Bild: Hier springt es noch: ein Känguru
Canberra taz | In Canberra kommt der Tod mit einem sanften Ton. Ein
gedämpftes „Pop“ ist das Letzte, was in diesen Wochen Tausende Kängurus
hören werden. In Parks und öffentlichen Gartenanlagen lauern nachts
speziell ausgebildete Schützen den Tieren auf – ein mit einem Schalldämpfer
ausgerüstetes Gewehr im Anschlag.
Die Strahlen von Hochleistungsscheinwerfern tasten die Landschaft ab. Lange
müssen die Jäger nicht warten. In der australischen Hauptstadt leben
Zehntausende der Tiere, die das Wappen der Nation zieren.

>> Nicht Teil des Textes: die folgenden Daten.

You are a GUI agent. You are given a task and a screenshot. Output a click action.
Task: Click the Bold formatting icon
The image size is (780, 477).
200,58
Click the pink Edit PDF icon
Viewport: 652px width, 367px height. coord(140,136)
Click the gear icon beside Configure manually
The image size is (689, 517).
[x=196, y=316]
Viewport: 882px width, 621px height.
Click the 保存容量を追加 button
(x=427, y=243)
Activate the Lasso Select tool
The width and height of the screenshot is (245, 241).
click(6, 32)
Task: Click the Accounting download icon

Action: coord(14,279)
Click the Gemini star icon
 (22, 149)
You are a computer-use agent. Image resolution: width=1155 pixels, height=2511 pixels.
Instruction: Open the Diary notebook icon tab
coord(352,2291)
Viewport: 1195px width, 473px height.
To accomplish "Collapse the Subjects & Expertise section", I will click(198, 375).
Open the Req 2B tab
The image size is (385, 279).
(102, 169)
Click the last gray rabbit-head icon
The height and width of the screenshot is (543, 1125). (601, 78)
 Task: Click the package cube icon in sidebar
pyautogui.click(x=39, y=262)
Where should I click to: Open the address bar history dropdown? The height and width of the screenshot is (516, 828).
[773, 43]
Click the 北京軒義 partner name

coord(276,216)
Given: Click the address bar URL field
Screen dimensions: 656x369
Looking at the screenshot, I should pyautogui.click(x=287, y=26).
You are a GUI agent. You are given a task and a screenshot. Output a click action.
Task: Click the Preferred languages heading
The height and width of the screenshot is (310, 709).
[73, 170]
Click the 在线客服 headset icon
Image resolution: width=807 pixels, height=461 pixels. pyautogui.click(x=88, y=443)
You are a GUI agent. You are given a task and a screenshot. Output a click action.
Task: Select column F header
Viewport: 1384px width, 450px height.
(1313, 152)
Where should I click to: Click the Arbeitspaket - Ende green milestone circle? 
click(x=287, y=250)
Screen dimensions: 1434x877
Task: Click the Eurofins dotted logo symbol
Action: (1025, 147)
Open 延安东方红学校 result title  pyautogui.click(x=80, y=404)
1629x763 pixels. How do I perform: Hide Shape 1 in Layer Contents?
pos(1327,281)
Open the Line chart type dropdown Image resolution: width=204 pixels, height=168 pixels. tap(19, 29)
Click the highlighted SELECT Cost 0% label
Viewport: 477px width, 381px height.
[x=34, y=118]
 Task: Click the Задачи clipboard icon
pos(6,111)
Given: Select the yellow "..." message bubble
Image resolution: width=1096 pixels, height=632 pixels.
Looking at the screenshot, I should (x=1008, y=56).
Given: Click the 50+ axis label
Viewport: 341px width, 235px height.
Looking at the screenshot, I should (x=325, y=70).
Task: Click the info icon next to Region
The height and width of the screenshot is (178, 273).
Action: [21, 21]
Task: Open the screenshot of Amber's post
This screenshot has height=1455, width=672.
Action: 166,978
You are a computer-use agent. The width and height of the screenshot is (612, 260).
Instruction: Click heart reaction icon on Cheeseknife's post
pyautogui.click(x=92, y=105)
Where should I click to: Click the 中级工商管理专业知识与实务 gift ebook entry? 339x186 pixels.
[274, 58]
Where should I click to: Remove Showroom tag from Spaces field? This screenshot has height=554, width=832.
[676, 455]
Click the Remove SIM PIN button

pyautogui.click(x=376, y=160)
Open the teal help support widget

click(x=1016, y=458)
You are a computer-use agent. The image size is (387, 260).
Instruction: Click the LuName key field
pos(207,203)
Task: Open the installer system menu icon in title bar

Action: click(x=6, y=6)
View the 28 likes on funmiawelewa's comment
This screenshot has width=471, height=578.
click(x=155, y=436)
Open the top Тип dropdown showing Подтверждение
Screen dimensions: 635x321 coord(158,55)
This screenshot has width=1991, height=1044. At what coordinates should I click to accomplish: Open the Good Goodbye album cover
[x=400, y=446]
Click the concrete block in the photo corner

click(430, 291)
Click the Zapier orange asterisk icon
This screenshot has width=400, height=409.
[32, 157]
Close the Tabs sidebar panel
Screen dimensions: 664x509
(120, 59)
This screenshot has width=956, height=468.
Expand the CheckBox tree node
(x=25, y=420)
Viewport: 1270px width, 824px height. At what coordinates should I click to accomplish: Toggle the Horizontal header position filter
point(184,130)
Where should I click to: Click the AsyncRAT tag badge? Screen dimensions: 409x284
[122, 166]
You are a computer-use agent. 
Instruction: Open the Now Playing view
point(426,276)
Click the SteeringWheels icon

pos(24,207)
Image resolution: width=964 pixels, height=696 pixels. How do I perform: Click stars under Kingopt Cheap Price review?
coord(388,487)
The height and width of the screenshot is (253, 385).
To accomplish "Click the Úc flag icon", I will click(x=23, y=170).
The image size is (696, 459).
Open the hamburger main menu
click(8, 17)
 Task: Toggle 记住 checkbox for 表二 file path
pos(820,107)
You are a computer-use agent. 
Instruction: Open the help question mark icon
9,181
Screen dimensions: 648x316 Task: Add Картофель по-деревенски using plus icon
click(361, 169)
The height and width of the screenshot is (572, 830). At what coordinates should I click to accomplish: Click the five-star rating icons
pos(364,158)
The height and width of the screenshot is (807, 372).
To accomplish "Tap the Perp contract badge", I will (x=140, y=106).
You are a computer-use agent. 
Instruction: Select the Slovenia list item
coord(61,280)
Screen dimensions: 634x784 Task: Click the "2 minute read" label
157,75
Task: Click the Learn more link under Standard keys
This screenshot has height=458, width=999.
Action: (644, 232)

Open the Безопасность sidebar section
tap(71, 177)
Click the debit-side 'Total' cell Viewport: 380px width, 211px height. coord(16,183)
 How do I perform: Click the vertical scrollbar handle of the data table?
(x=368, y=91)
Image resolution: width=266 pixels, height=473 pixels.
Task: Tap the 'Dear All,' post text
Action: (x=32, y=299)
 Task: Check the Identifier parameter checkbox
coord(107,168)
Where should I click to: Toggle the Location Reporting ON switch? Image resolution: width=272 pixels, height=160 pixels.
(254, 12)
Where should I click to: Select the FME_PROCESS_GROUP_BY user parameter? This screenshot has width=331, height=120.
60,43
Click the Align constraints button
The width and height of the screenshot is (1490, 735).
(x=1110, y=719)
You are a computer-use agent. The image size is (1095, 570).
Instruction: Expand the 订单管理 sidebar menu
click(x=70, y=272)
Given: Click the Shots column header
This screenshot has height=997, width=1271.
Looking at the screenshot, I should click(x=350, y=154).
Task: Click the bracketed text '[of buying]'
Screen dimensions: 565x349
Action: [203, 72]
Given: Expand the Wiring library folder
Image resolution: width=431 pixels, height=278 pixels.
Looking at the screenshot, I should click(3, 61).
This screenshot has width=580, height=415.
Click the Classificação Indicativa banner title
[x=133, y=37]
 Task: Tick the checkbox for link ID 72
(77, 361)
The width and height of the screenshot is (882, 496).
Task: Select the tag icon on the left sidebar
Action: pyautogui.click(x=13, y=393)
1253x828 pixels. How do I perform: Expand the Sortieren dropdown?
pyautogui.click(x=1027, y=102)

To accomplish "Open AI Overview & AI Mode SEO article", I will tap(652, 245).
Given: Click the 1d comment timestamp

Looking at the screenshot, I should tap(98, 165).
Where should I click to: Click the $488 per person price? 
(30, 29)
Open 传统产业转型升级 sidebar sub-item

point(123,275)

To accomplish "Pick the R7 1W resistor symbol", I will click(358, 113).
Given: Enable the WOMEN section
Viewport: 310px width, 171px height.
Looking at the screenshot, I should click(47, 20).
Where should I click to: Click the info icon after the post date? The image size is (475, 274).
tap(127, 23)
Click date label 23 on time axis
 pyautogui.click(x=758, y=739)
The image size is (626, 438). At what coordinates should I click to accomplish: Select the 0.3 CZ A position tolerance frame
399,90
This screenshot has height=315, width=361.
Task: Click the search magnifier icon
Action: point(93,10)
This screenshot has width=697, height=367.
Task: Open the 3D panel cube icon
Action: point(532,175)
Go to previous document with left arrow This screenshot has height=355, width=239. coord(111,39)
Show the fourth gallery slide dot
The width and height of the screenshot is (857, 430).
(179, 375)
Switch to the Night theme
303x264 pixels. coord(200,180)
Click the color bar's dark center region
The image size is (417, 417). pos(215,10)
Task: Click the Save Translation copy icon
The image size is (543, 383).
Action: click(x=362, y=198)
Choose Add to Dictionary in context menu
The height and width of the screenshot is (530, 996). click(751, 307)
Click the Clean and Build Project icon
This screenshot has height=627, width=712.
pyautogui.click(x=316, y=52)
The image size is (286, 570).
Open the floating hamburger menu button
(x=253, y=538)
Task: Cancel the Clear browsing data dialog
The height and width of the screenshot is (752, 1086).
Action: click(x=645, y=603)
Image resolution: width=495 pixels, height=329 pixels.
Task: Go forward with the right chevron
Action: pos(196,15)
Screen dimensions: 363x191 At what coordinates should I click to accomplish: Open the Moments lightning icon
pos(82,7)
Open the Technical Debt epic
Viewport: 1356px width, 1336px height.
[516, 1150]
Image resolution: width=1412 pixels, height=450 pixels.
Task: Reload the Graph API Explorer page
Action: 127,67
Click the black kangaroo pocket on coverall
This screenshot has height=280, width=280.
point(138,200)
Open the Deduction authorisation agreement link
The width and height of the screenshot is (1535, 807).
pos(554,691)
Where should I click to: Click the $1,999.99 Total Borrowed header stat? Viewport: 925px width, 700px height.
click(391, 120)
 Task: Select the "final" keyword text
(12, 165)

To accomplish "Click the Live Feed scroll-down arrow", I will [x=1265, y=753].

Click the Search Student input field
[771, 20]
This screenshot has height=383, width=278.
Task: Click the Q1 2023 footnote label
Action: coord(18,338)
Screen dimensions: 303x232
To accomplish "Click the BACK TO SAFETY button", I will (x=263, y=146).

Zu Sonnenaufgang
und Sonnenuntergang, immer häufiger aber auch mitten am Tag grasen Kängurus
zu Hunderten auf Kinderspielplätzen und Golfanlagen. Immer wieder kommt es
zu Unfällen. Canberra ist wohl die einzige Hauptstadt der Welt, in der
Autofahrern sogar beim Umfahren des Parlamentsgebäudes die Gefahr droht,
mit einem Tier zu kollidieren, das bis zu zwei Meter groß werden kann.
„Bestandskontrolle“ nennt die Nationalparkbehörde die Aktion. Etwas über
4.000 der Östlichen Graukängurus sollen bis Mitte Juli im Australian
Capital Territory (ACT) abgeschossen werden, auf dem die Hauptstadt liegt.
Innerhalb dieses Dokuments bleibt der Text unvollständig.